Task instructions:
- 1) List the three sleep schedules that the participants followed in the study described in the passage on catch-up sleep.
- 2) Summarize the passage on catch-up sleep in two sentences.
- 3) Copy out everything in the passage on catch-up sleep from "If you are looking" down to "recommended by guidelines.".
=== Provided passage ===
If you are looking forward to paying off your sleep debt this weekend, you are far from alone. Busy schedules often mean we fail to get 7 to 9 hours of sleep per night as recommended by guidelines.

"In modern society, most people get insufficient sleep during the standard work week and then they attempt to catch up or get more sleep on the weekend," Christopher Depner told Consumer Reports, calling it a continual cycle.

While this method of catch-up seems like the perfect solution, researchers have been trying to find out whether this may carry any risks over time. Depner is one of the authors of one such study, recently published in the journal Current Biology.

A small group of participants were divided into three groups following different sleep schedules — the first group slept 5 hours every night, the second group slept 9 hours every night, and the third group slept 5 hours every weekday night and played catch-up on the weekend by waking up late.

The findings revealed that the second and third groups experienced a slight weight gain over the course of the study. "Recovery sleep did not prevent weight gain associated with insufficient sleep," Depner stated. Both were also found to have reduced insulin sensitivity, which can raise the risk of diabetes over time.

Consistency is always encouraged when it comes to sleep schedules. Daytime napping, for example, may not be a good idea unless a person has developed a consistent habit with them.

Waking up dramatically late only on the weekends can repeatedly disrupt your circadian rhythm. The later the time, the more you shift your internal body clock away from the external clock. This will lead to problems falling asleep on Sunday night, continuing the cycle of social jet lag for yet another week.
=== Information shown ===
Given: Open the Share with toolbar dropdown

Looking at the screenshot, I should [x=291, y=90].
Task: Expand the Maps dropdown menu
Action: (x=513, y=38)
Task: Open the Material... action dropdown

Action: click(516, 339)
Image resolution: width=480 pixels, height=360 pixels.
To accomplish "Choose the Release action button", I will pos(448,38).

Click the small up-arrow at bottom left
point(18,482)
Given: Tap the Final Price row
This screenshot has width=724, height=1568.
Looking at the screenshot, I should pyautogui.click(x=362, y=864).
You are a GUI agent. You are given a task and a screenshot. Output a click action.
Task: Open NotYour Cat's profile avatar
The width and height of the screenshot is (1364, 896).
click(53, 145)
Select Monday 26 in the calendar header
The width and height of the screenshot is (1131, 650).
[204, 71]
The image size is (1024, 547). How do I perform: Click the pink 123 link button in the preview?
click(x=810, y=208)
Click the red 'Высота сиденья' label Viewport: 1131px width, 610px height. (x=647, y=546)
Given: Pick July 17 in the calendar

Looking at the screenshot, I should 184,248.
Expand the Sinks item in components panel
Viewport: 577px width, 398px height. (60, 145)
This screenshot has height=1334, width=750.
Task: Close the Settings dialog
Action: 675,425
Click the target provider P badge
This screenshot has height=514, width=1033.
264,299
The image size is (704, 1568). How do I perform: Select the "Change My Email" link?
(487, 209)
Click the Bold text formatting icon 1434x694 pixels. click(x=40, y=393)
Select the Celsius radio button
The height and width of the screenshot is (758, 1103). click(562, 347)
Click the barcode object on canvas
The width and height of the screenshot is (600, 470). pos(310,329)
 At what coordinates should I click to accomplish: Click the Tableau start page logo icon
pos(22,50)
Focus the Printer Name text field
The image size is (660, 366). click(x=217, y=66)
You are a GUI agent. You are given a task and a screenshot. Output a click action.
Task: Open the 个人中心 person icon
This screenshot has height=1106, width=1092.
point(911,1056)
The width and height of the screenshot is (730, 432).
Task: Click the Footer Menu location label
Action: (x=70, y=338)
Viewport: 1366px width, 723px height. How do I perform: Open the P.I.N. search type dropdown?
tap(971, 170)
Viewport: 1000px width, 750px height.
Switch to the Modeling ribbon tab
===
Answer list:
- 1)
- 5 hours every night
- 9 hours every night
- 5 hours every weekday night, with catch-up sleep on the weekend by waking up late

- 2) Many people get insufficient sleep during the work week and try to catch up on weekends, and a study published in Current Biology examined whether this carries risks over time. One of its authors stated that recovery sleep did not prevent weight gain associated with insufficient sleep, and the passage adds that waking dramatically late only on weekends can repeatedly disrupt the circadian rhythm.

- 3)
If you are looking forward to paying off your sleep debt this weekend, you are far from alone. Busy schedules often mean we fail to get 7 to 9 hours of sleep per night as recommended by guidelines.